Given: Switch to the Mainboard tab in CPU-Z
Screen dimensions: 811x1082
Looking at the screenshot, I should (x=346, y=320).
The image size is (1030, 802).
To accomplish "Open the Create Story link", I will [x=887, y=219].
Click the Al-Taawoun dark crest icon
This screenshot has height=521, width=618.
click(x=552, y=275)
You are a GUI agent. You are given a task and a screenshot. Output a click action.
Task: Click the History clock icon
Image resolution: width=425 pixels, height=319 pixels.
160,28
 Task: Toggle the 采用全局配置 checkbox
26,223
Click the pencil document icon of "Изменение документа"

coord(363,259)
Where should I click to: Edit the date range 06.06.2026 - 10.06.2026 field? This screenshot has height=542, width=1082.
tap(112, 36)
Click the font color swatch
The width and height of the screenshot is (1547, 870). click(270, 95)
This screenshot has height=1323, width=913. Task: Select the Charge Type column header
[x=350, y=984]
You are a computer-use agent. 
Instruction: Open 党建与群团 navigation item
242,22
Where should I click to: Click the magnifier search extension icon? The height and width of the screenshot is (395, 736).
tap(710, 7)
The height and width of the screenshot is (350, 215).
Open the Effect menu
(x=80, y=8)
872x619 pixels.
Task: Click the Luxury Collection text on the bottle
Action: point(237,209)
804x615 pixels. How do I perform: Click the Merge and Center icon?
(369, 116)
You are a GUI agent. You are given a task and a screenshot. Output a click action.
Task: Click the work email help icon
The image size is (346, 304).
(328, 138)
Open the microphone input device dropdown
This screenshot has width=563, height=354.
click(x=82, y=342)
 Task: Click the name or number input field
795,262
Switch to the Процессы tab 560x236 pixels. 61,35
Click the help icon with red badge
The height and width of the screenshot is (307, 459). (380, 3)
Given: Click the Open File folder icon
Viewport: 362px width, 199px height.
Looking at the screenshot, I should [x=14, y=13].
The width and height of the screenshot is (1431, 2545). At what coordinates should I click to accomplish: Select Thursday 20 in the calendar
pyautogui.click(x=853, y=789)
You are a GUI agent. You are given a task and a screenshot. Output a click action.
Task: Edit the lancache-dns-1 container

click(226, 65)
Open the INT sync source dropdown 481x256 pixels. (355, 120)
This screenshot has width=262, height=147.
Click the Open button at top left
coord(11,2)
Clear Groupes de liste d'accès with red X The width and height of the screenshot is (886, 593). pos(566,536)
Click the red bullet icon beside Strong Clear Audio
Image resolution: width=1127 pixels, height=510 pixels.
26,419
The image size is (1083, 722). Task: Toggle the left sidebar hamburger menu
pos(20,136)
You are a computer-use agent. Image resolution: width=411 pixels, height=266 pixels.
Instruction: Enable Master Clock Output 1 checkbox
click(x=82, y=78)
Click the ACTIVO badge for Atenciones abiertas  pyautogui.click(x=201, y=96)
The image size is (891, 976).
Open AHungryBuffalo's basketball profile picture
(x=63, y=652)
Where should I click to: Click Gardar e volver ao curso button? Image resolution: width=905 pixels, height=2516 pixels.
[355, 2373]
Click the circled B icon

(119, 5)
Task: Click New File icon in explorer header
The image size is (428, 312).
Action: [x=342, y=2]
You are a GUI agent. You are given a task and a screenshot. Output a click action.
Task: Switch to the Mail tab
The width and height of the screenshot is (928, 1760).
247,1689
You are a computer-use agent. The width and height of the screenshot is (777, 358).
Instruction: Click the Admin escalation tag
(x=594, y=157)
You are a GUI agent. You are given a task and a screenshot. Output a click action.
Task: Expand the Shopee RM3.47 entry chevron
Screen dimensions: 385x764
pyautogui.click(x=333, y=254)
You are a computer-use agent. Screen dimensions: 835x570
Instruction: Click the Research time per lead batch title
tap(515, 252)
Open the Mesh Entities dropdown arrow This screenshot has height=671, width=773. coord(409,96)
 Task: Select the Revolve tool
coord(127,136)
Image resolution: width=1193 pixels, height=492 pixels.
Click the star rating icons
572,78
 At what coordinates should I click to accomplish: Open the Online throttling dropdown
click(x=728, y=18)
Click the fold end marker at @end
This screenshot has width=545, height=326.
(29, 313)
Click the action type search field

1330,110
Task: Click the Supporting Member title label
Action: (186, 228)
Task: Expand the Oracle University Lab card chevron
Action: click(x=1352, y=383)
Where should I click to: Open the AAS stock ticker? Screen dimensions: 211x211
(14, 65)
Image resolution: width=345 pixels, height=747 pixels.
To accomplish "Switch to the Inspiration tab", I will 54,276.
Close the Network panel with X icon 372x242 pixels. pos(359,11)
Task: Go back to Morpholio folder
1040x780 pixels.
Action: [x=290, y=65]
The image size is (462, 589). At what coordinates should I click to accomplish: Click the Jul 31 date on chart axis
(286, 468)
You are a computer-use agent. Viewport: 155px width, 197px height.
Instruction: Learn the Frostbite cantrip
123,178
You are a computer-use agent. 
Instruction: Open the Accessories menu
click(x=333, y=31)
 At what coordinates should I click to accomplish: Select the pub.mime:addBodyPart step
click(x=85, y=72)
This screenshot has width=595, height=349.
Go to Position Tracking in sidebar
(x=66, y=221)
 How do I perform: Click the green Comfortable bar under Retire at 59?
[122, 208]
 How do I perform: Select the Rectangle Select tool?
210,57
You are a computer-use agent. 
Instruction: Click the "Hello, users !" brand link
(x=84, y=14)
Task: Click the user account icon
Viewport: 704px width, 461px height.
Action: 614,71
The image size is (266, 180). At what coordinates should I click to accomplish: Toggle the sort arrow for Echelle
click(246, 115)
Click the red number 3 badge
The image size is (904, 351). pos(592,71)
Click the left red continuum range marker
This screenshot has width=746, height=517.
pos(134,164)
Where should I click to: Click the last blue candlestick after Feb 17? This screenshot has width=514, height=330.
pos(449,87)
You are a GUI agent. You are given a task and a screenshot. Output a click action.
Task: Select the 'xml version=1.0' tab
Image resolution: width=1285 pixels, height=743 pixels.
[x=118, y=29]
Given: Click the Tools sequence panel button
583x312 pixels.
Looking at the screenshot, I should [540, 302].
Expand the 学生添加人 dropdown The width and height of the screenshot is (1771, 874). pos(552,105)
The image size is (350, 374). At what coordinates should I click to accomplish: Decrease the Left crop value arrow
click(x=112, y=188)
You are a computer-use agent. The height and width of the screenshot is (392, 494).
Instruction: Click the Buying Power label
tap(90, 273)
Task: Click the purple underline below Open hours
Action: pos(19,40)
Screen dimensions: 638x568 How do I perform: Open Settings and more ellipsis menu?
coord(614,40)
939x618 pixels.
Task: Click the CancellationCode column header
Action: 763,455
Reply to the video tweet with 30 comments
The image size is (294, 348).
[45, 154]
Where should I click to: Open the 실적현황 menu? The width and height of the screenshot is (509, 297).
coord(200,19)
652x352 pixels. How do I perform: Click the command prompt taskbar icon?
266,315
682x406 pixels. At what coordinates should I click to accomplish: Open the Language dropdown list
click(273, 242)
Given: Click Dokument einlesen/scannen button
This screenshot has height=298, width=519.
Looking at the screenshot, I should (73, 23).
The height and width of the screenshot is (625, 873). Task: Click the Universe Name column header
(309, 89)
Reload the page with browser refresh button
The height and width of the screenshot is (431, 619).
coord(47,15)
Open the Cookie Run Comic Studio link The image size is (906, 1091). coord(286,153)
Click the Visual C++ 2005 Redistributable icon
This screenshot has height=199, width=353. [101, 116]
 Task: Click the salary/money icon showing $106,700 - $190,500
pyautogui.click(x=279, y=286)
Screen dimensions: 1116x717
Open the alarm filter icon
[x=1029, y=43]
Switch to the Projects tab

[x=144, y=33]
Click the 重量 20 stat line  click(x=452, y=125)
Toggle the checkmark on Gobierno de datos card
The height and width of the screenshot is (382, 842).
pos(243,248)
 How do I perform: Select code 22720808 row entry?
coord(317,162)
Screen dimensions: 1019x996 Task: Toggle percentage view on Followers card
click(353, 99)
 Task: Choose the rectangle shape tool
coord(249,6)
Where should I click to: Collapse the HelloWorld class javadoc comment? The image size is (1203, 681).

※

Give the count of lines in the listing that hold "folder", and write nothing beyond it.

# Answer for the task
2